Entradas fornecidas:

=====

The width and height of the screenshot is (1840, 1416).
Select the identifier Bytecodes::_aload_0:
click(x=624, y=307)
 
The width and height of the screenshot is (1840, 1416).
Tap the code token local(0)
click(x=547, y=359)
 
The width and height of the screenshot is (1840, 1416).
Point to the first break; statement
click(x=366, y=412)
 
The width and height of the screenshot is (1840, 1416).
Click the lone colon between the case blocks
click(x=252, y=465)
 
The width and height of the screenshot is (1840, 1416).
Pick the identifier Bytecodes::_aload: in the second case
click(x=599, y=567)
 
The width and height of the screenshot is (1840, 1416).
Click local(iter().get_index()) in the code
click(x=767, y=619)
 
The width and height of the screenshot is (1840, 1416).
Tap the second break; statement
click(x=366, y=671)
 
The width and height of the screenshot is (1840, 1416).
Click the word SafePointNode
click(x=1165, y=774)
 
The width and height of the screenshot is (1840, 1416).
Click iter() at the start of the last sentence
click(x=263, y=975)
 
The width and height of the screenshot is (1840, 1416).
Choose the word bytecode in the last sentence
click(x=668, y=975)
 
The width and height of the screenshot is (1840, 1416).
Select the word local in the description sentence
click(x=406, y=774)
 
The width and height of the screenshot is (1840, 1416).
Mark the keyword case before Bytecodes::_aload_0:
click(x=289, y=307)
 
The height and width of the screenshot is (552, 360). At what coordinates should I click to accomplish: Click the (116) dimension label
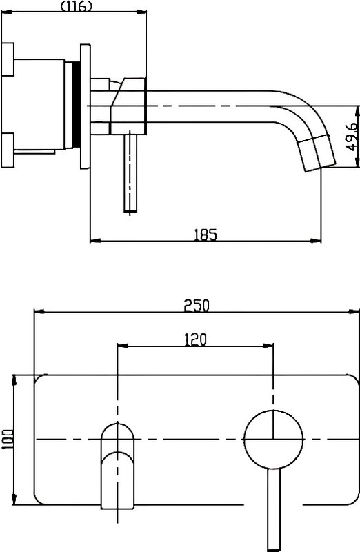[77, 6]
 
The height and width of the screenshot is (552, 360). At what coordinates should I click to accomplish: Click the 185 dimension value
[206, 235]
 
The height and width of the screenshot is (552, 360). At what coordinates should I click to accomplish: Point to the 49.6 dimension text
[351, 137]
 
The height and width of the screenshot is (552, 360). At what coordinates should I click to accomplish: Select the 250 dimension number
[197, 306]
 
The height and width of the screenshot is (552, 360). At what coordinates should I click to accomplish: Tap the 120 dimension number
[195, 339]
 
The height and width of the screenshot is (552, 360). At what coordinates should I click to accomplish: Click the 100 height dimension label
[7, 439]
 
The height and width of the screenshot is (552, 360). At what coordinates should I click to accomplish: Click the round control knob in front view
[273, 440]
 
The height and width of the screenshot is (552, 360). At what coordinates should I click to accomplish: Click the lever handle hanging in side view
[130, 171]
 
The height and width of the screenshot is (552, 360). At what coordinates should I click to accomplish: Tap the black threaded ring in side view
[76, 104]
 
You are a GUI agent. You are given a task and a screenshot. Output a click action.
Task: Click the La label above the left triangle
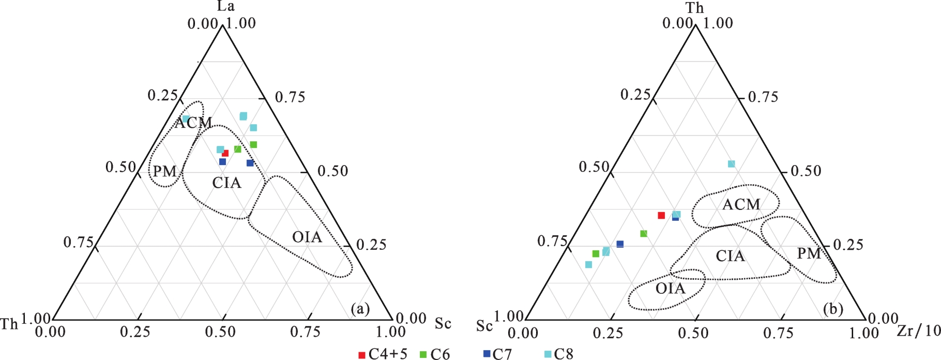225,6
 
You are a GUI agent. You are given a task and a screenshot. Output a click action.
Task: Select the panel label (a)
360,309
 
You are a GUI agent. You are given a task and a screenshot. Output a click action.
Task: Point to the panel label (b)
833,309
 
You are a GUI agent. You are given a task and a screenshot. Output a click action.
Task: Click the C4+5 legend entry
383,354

=====

Tarefa a realizar: Cite, sem qualquer alteração, as linhas que vão do início das entradas até a linha com "click(x=767, y=619)", incluindo essa linha.

Resultado do exercício:
The width and height of the screenshot is (1840, 1416).
Select the identifier Bytecodes::_aload_0:
click(x=624, y=307)
 
The width and height of the screenshot is (1840, 1416).
Tap the code token local(0)
click(x=547, y=359)
 
The width and height of the screenshot is (1840, 1416).
Point to the first break; statement
click(x=366, y=412)
 
The width and height of the screenshot is (1840, 1416).
Click the lone colon between the case blocks
click(x=252, y=465)
 
The width and height of the screenshot is (1840, 1416).
Pick the identifier Bytecodes::_aload: in the second case
click(x=599, y=567)
 
The width and height of the screenshot is (1840, 1416).
Click local(iter().get_index()) in the code
click(x=767, y=619)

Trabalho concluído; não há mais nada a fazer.